Video Conferencing ROI? Gather the Data.
When I talk to video program managers, ROI comes up at some point – no surprise there! You may need to justify an existing video conferencing solution, upgrade it or show its contribution to the bottom line. First, I point out the obvious. Services are intangible. So it’s important to consider both qualitative and quantitative aspects of ROI.
Important metrics are user adoption rate, reliability and ease of use. Adoption rate depends on (1) clear company guidelines for use of video conferencing; (2) employee communications, such as e-mail campaigns, brown bag sessions and tutorials, that motivate people to use the video conference room instead of an airplane; and (3) positive experiences that make users repeat users. A few simple things go a long way to improve user experience. Clear operating instructions in the conference room, for example, that include immediate access to help. And few or no technical glitches, which brings us to reliability.

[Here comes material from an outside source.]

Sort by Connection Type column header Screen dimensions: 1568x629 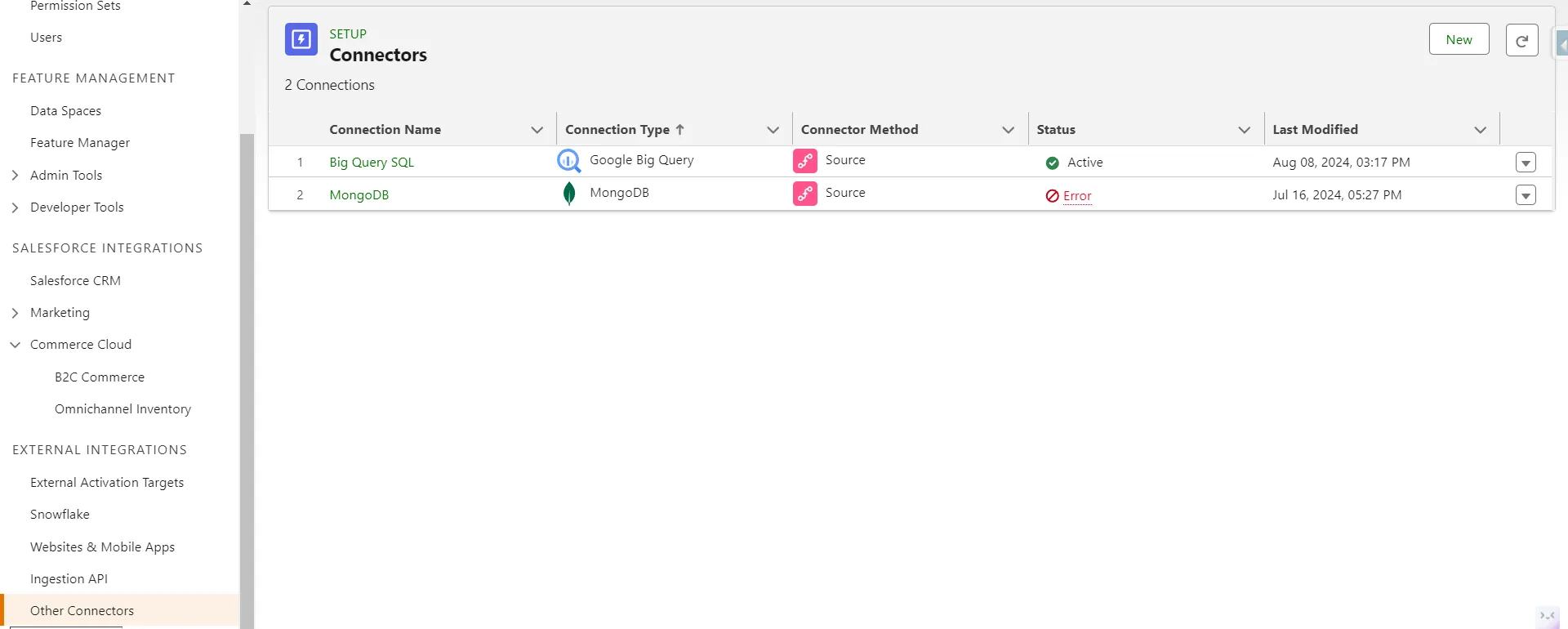point(617,130)
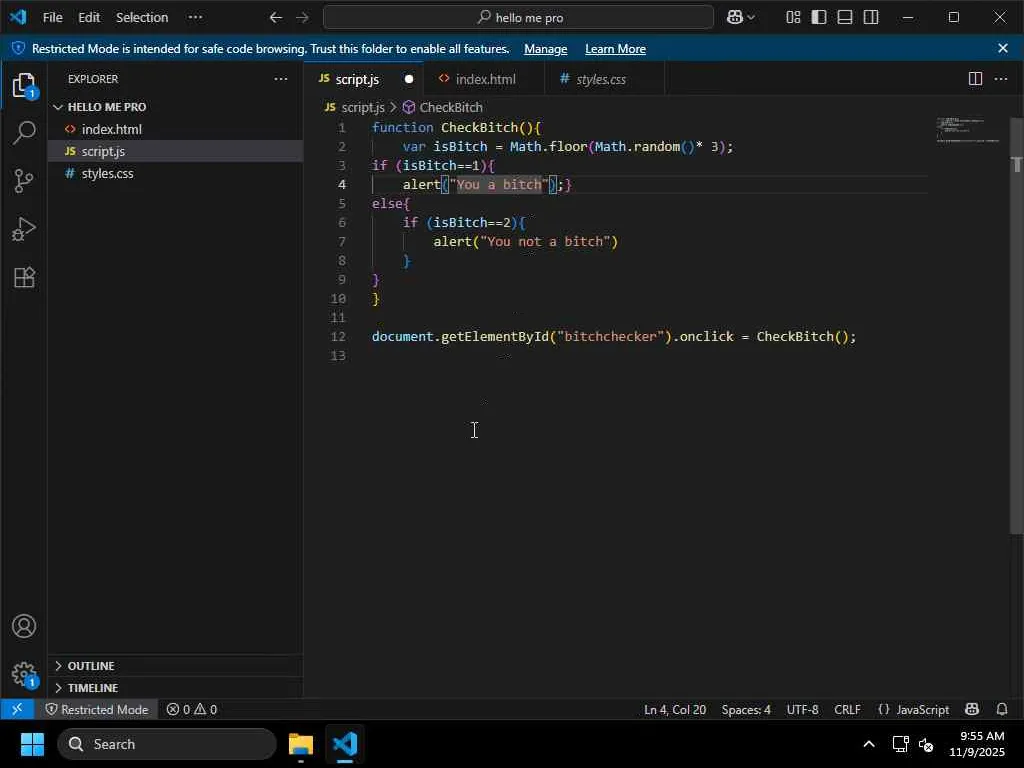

In an ideal world, every conference room is configured the same with equipment by the same manufacturer because this reduces potential interoperability issues. In reality, every VNOC (video network operations center) works around differences in equipment and configurations. Reliability influences adoption rate, of course, so tracking things that affect reliability is important for ROI data sleuths.
VNOC reports provide data on problematic sites, details about conferences that had issues or problems, help desk performance such as time to answer, SLAs, quality management activities, bridge availability (or not). Reports also can substantiate recommendations to solve certain kinds of quality issues. For example, the VNOC staff may spot a pattern, such as a series of failures in a particular location that can be fixed with a software or hardware upgrade.
A good way to measure ease of use is with end user surveys. Just be sure your questions are specific and meaningful. For example, if you want measure users’ perceptions of whether or not they have successful meetings, ask questions based on your criteria for a successful meeting, such as on-time starts. In my view, successful meetings happen on time as requested without technical disruption, and unsuccessful meetings start late in one or more locations. A VNOC tracks on-time starts and technical disruptions, if and when they occur, so these reports can validate or help to explain survey results.
Often the cost of a video conference compared to the expense of a business trip is sufficient to satisfy ROI questions. But over time, you can also compare adoption rates to your baseline goals and track decreases in travel expense. When you need more data, VNOC reports add more to your story. Happy sleuthing!